Below are entries. Reproduce exactly the lines between the line holding "Open the Parameter Defaults tab" and the line holding "Image resolution: width=367", inclusive, and only those.

▸ Recorded information:
****
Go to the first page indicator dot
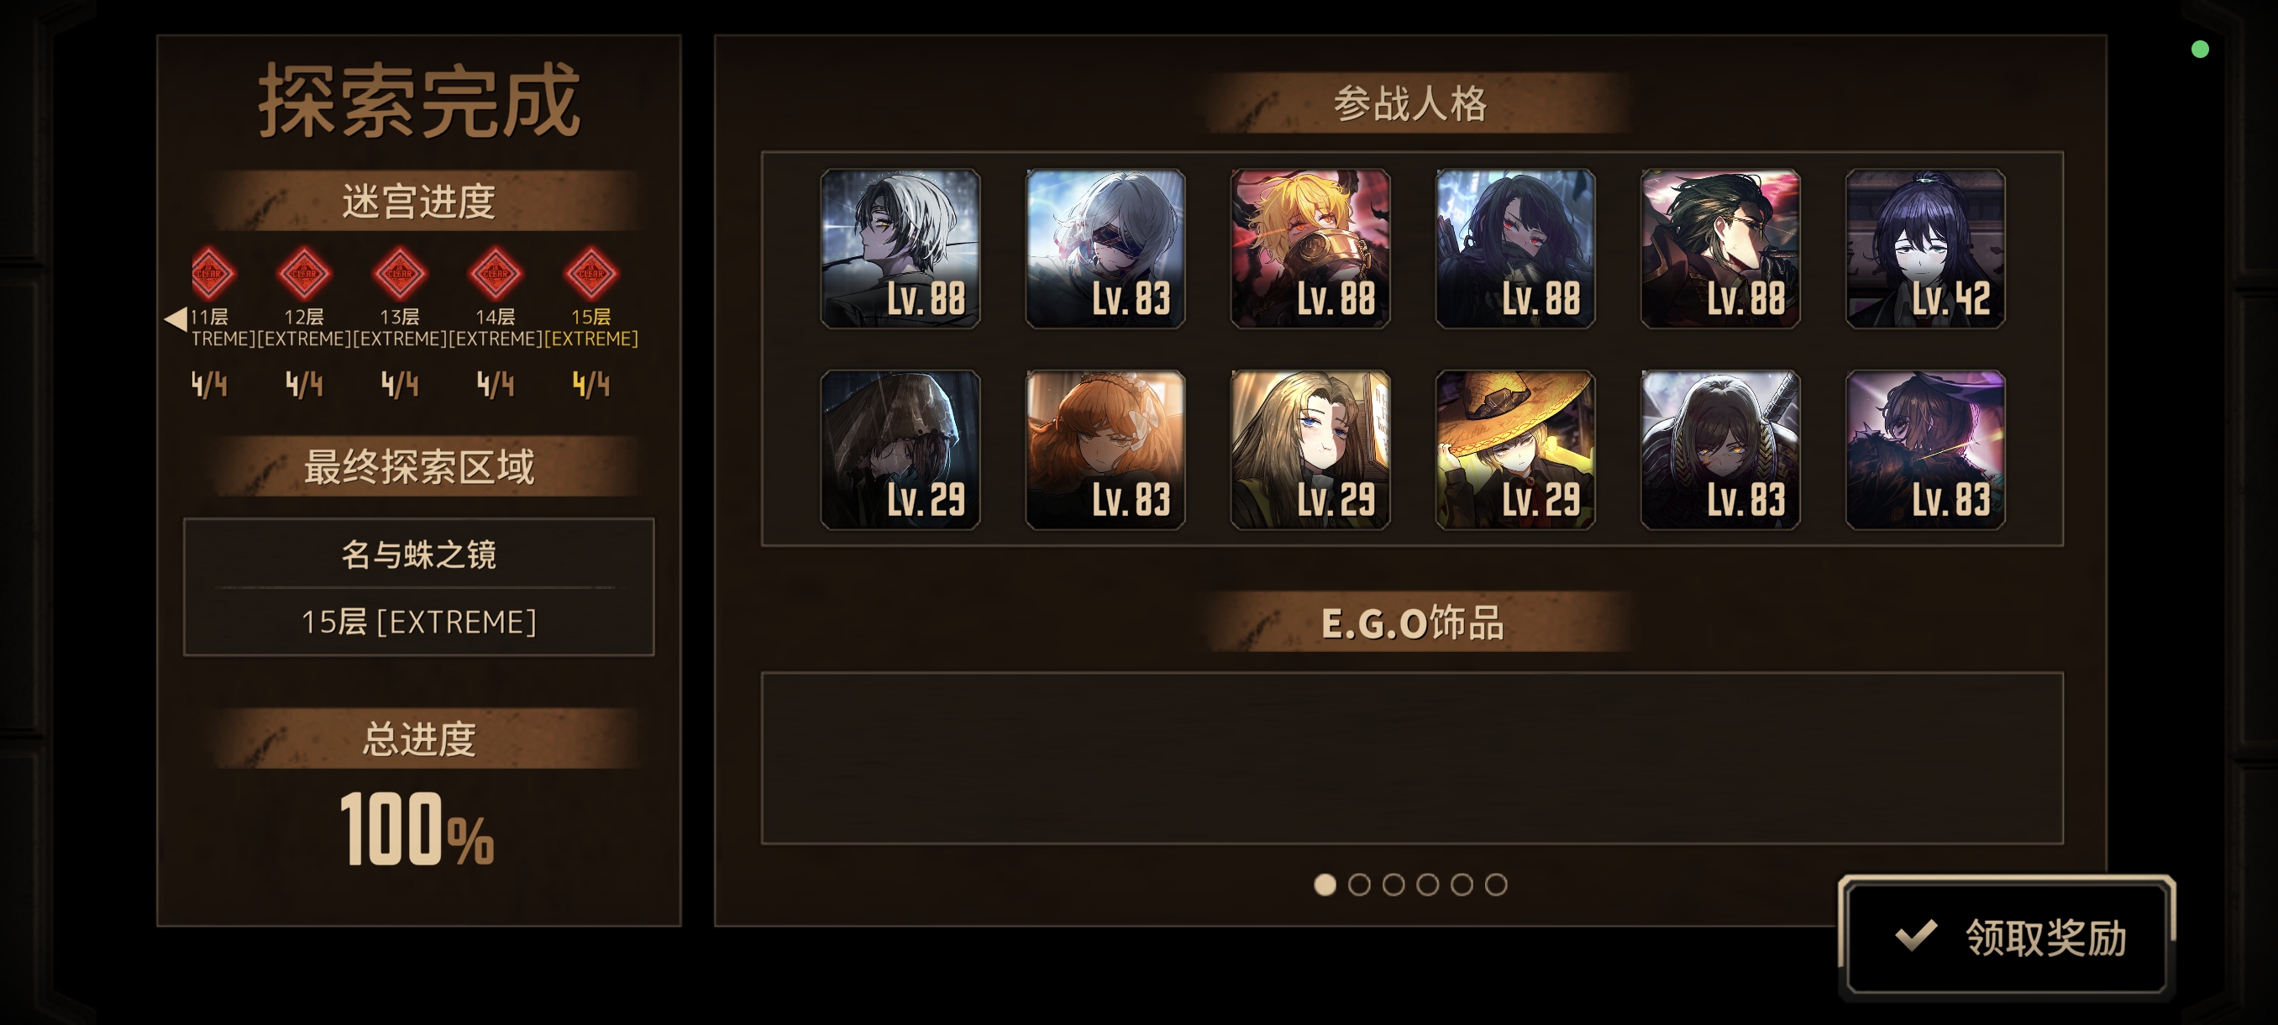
****
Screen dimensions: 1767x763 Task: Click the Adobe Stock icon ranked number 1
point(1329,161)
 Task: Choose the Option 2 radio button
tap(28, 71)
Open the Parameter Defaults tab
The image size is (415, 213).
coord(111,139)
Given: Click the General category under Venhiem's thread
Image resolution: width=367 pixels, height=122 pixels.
****
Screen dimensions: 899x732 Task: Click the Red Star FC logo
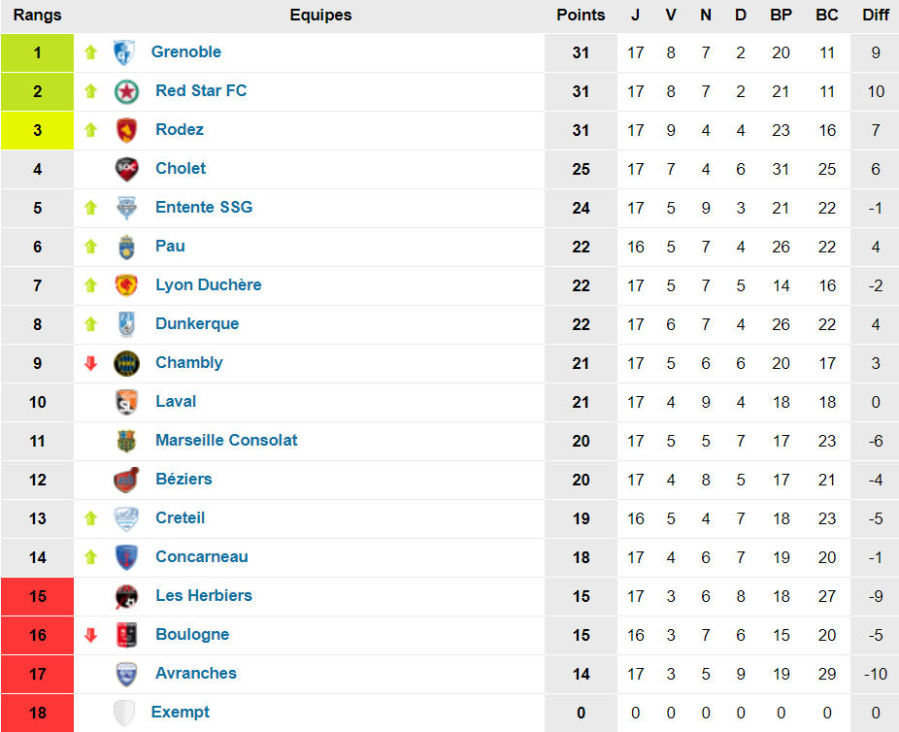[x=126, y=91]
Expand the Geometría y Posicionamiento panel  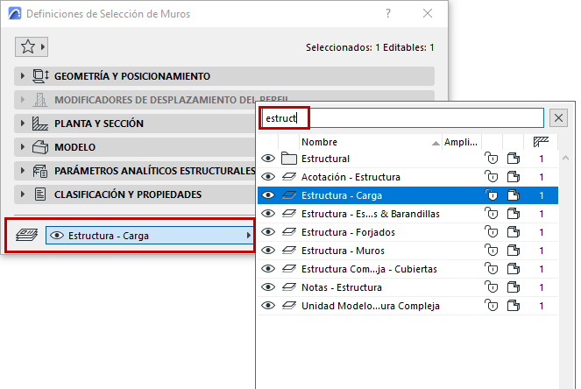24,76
****
▸ Reply:
Open the Parameter Defaults tab
The image size is (415, 213).
coord(111,139)
Given: Click the General category under Venhiem's thread
Image resolution: width=367 pixels, height=122 pixels.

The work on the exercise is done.